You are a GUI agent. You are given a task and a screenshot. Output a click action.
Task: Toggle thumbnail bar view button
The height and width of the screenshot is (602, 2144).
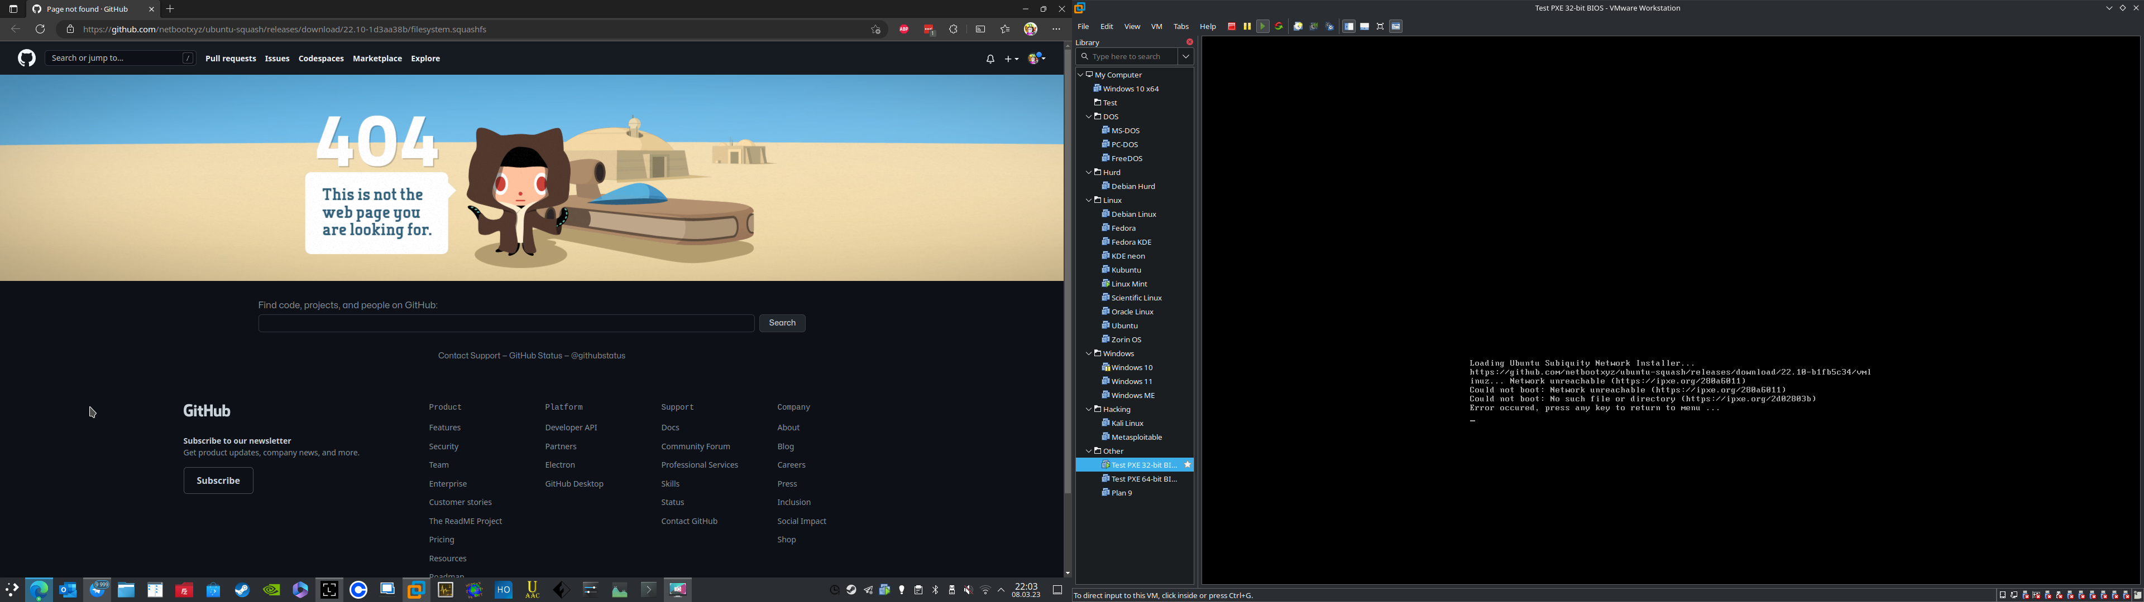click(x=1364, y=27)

---

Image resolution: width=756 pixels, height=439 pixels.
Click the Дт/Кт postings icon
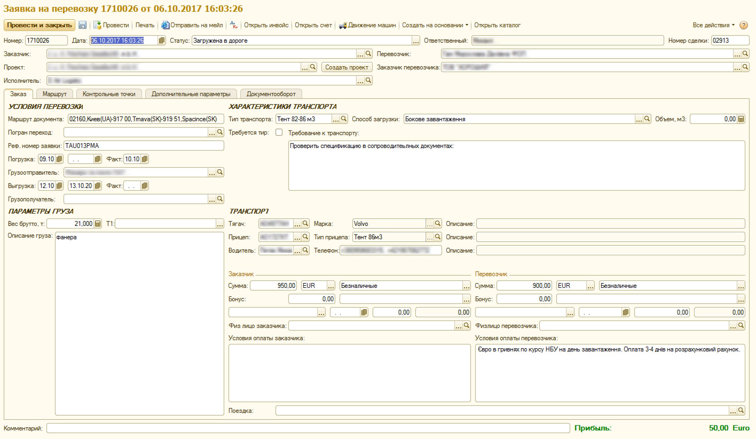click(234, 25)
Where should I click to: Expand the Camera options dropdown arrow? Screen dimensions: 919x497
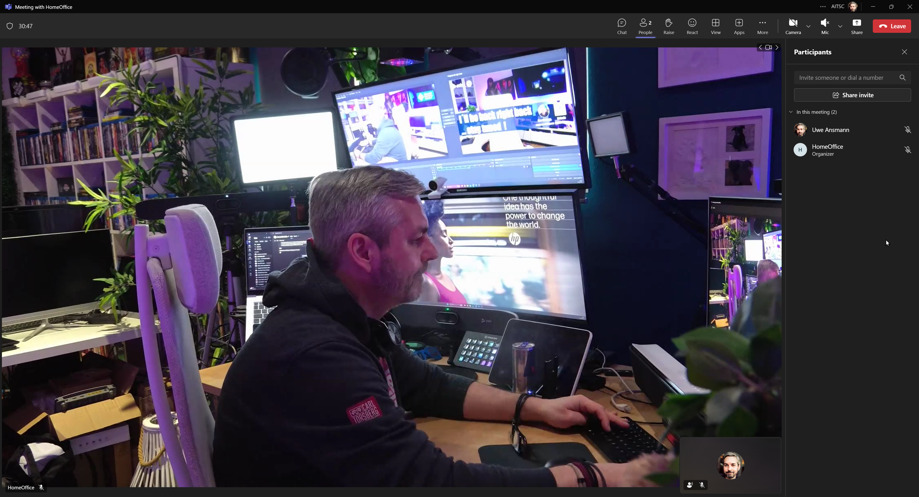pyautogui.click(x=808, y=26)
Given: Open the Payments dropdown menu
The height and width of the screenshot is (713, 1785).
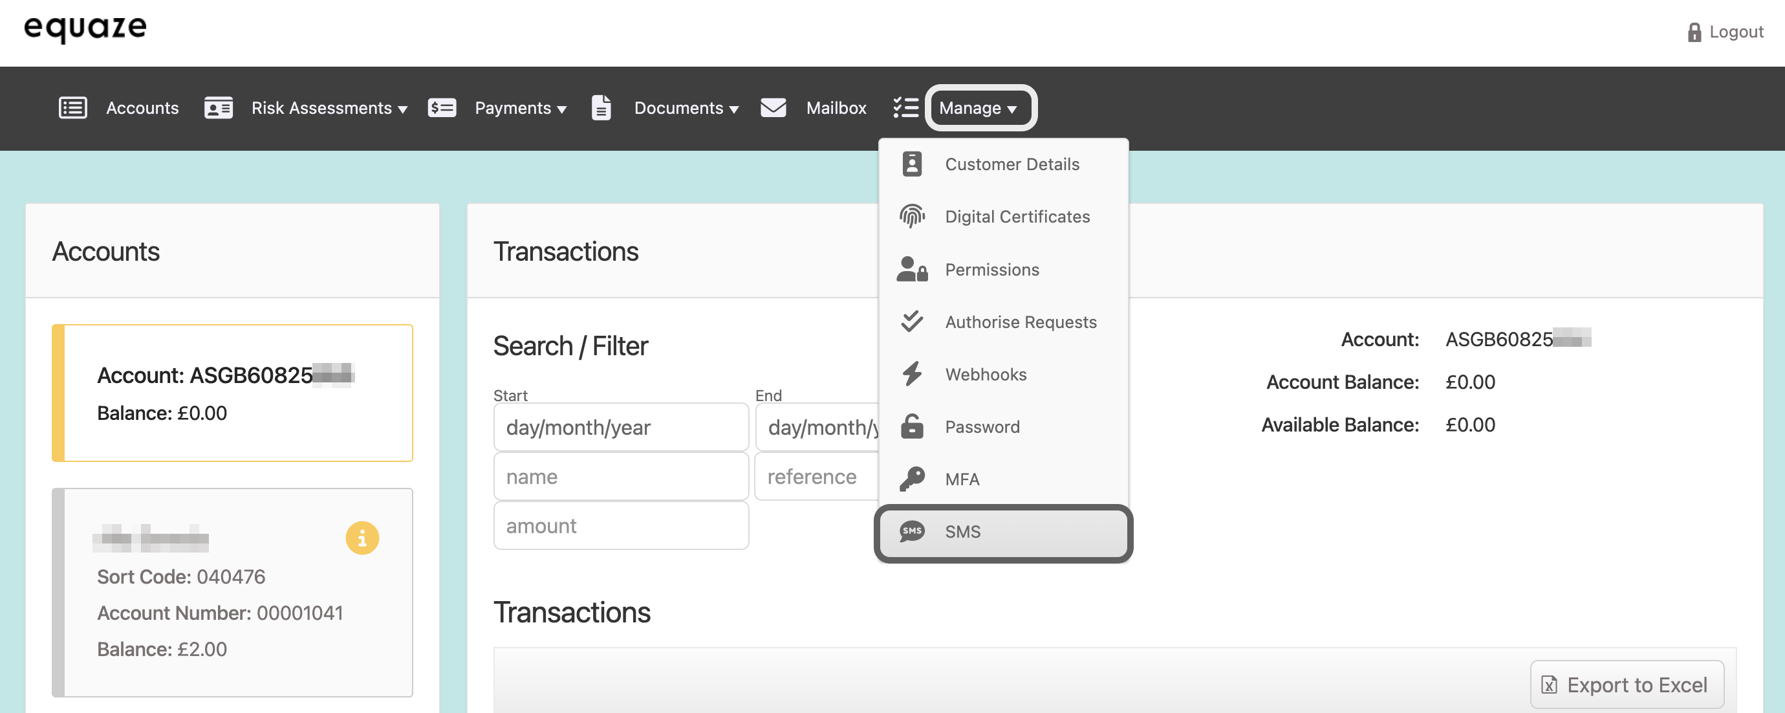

WORK TO COMPLETE>
Taking the entries above, print exactly the lines starting at the line with "Given: Open the Payments dropdown menu" and ending at the line with "The height and width of the screenshot is (713, 1785).", both included.

YOUR RESPONSE>
Given: Open the Payments dropdown menu
The height and width of the screenshot is (713, 1785).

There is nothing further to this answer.